### WHAT TO WORK ON
Write out the entries once more, exactly as they appear.
Segment Start: INPUT RECORDS
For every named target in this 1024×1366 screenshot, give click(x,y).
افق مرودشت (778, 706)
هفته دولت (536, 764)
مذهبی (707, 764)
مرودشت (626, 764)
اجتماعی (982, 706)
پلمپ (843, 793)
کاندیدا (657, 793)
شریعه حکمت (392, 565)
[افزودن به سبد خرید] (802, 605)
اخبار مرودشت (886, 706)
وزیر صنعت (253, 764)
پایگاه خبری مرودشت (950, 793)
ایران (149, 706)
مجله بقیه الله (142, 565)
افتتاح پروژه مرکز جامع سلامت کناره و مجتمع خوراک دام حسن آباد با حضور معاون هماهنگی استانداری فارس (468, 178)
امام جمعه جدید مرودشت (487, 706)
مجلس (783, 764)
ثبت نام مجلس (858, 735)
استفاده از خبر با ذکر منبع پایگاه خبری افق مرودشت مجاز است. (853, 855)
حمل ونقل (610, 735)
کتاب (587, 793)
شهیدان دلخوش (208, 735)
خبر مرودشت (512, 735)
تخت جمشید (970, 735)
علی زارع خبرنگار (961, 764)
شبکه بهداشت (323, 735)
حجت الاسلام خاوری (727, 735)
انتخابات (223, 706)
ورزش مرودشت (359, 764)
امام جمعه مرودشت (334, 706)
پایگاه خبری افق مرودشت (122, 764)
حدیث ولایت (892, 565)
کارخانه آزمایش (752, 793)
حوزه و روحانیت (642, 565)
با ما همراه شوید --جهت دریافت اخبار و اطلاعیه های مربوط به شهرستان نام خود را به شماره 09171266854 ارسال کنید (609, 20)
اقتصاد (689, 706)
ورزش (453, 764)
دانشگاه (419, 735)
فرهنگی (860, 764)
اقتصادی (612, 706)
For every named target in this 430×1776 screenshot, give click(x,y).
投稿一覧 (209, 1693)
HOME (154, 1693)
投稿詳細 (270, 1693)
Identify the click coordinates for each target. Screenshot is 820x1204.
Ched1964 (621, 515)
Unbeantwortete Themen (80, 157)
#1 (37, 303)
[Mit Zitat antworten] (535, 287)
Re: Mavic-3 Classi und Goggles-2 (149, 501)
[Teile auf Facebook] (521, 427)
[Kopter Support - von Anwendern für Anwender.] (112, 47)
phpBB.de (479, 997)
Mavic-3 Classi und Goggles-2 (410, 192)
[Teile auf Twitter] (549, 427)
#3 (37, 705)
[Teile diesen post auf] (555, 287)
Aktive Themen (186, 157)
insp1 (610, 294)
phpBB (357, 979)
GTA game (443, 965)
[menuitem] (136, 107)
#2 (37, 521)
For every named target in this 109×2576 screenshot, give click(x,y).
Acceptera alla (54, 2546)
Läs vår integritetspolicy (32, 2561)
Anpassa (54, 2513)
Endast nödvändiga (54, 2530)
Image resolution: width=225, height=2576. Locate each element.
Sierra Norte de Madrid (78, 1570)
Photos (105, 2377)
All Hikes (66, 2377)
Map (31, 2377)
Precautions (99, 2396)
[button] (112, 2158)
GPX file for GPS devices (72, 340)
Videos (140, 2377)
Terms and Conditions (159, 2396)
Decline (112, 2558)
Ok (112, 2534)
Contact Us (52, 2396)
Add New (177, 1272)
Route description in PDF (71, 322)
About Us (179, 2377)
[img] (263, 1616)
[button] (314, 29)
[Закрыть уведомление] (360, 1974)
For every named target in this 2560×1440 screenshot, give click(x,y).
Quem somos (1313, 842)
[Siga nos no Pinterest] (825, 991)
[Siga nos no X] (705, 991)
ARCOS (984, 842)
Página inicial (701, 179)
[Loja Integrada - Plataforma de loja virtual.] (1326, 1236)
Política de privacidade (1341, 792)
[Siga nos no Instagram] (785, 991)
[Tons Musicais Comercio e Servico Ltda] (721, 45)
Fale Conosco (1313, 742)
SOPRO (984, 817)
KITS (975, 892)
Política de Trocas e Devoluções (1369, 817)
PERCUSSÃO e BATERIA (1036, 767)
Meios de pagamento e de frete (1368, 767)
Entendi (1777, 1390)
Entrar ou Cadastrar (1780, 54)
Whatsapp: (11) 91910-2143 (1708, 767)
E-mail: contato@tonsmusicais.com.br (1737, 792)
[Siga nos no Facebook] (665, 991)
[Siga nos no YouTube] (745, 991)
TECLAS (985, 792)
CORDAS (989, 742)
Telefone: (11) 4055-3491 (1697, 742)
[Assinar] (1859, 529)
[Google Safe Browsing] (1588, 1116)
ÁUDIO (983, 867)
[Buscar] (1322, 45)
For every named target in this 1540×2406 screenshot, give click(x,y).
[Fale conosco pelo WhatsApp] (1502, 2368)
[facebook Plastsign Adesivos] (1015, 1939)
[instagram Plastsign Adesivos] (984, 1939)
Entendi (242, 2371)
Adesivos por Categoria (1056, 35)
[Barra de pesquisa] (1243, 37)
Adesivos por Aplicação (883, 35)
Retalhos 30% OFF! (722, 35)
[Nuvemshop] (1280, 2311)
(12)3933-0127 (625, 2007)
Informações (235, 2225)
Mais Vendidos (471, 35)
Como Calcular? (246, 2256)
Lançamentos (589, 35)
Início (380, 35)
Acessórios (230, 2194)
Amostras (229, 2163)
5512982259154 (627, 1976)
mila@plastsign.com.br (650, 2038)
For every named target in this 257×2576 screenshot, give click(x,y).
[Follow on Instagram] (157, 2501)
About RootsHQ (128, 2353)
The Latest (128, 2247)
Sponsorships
Segment End: INPUT RECORDS
### EXERCISE ANSWER
For every named target in this 1024×1366 screenshot, give click(x,y).
افق مرودشت (778, 706)
هفته دولت (536, 764)
مذهبی (707, 764)
مرودشت (626, 764)
اجتماعی (982, 706)
پلمپ (843, 793)
کاندیدا (657, 793)
شریعه حکمت (392, 565)
[افزودن به سبد خرید] (802, 605)
اخبار مرودشت (886, 706)
وزیر صنعت (253, 764)
پایگاه خبری مرودشت (950, 793)
ایران (149, 706)
مجله بقیه الله (142, 565)
افتتاح پروژه مرکز جامع سلامت کناره و مجتمع خوراک دام حسن آباد با حضور معاون هماهنگی استانداری فارس (468, 178)
امام جمعه جدید مرودشت (487, 706)
مجلس (783, 764)
ثبت نام مجلس (858, 735)
استفاده از خبر با ذکر منبع پایگاه خبری افق مرودشت مجاز است. (853, 855)
حمل ونقل (610, 735)
کتاب (587, 793)
شهیدان دلخوش (208, 735)
خبر مرودشت (512, 735)
تخت جمشید (970, 735)
علی زارع خبرنگار (961, 764)
شبکه بهداشت (323, 735)
حجت الاسلام خاوری (727, 735)
انتخابات (223, 706)
ورزش مرودشت (359, 764)
امام جمعه مرودشت (334, 706)
پایگاه خبری افق مرودشت (122, 764)
حدیث ولایت (892, 565)
کارخانه آزمایش (752, 793)
حوزه و روحانیت (642, 565)
با ما همراه شوید --جهت دریافت اخبار و اطلاعیه های مربوط به شهرستان نام خود را به شماره 09171266854 ارسال کنید (609, 20)
اقتصاد (689, 706)
ورزش (453, 764)
دانشگاه (419, 735)
فرهنگی (860, 764)
اقتصادی (612, 706)
For every named target in this 430×1776 screenshot, give click(x,y).
投稿一覧 (209, 1693)
HOME (154, 1693)
投稿詳細 (270, 1693)
Identify the click coordinates for each target. Screenshot is 820x1204.
Ched1964 (621, 515)
Unbeantwortete Themen (80, 157)
#1 (37, 303)
[Mit Zitat antworten] (535, 287)
Re: Mavic-3 Classi und Goggles-2 (149, 501)
[Teile auf Facebook] (521, 427)
[Kopter Support - von Anwendern für Anwender.] (112, 47)
phpBB.de (479, 997)
Mavic-3 Classi und Goggles-2 (410, 192)
[Teile auf Twitter] (549, 427)
#3 (37, 705)
[Teile diesen post auf] (555, 287)
Aktive Themen (186, 157)
insp1 (610, 294)
phpBB (357, 979)
GTA game (443, 965)
[menuitem] (136, 107)
#2 (37, 521)
For every named target in this 109×2576 screenshot, give click(x,y).
Acceptera alla (54, 2546)
Läs vår integritetspolicy (32, 2561)
Anpassa (54, 2513)
Endast nödvändiga (54, 2530)
Image resolution: width=225, height=2576. Locate each element.
Sierra Norte de Madrid (78, 1570)
Photos (105, 2377)
All Hikes (66, 2377)
Map (31, 2377)
Precautions (99, 2396)
[button] (112, 2158)
GPX file for GPS devices (72, 340)
Videos (140, 2377)
Terms and Conditions (159, 2396)
Decline (112, 2558)
Ok (112, 2534)
Contact Us (52, 2396)
Add New (177, 1272)
Route description in PDF (71, 322)
About Us (179, 2377)
[img] (263, 1616)
[button] (314, 29)
[Закрыть уведомление] (360, 1974)
For every named target in this 2560×1440 screenshot, give click(x,y).
Quem somos (1313, 842)
[Siga nos no Pinterest] (825, 991)
[Siga nos no X] (705, 991)
ARCOS (984, 842)
Página inicial (701, 179)
[Loja Integrada - Plataforma de loja virtual.] (1326, 1236)
Política de privacidade (1341, 792)
[Siga nos no Instagram] (785, 991)
[Tons Musicais Comercio e Servico Ltda] (721, 45)
Fale Conosco (1313, 742)
SOPRO (984, 817)
KITS (975, 892)
Política de Trocas e Devoluções (1369, 817)
PERCUSSÃO e BATERIA (1036, 767)
Meios de pagamento e de frete (1368, 767)
Entendi (1777, 1390)
Entrar ou Cadastrar (1780, 54)
Whatsapp: (11) 91910-2143 (1708, 767)
E-mail: contato@tonsmusicais.com.br (1737, 792)
[Siga nos no Facebook] (665, 991)
[Siga nos no YouTube] (745, 991)
TECLAS (985, 792)
CORDAS (989, 742)
Telefone: (11) 4055-3491 (1697, 742)
[Assinar] (1859, 529)
[Google Safe Browsing] (1588, 1116)
ÁUDIO (983, 867)
[Buscar] (1322, 45)
For every named target in this 1540×2406 screenshot, give click(x,y).
[Fale conosco pelo WhatsApp] (1502, 2368)
[facebook Plastsign Adesivos] (1015, 1939)
[instagram Plastsign Adesivos] (984, 1939)
Entendi (242, 2371)
Adesivos por Categoria (1056, 35)
[Barra de pesquisa] (1243, 37)
Adesivos por Aplicação (883, 35)
Retalhos 30% OFF! (722, 35)
[Nuvemshop] (1280, 2311)
(12)3933-0127 (625, 2007)
Informações (235, 2225)
Mais Vendidos (471, 35)
Como Calcular? (246, 2256)
Lançamentos (589, 35)
Início (380, 35)
Acessórios (230, 2194)
Amostras (229, 2163)
5512982259154 (627, 1976)
mila@plastsign.com.br (650, 2038)
For every named target in this 257×2576 screenshot, give click(x,y).
[Follow on Instagram] (157, 2501)
About RootsHQ (128, 2353)
The Latest (128, 2247)
Sponsorships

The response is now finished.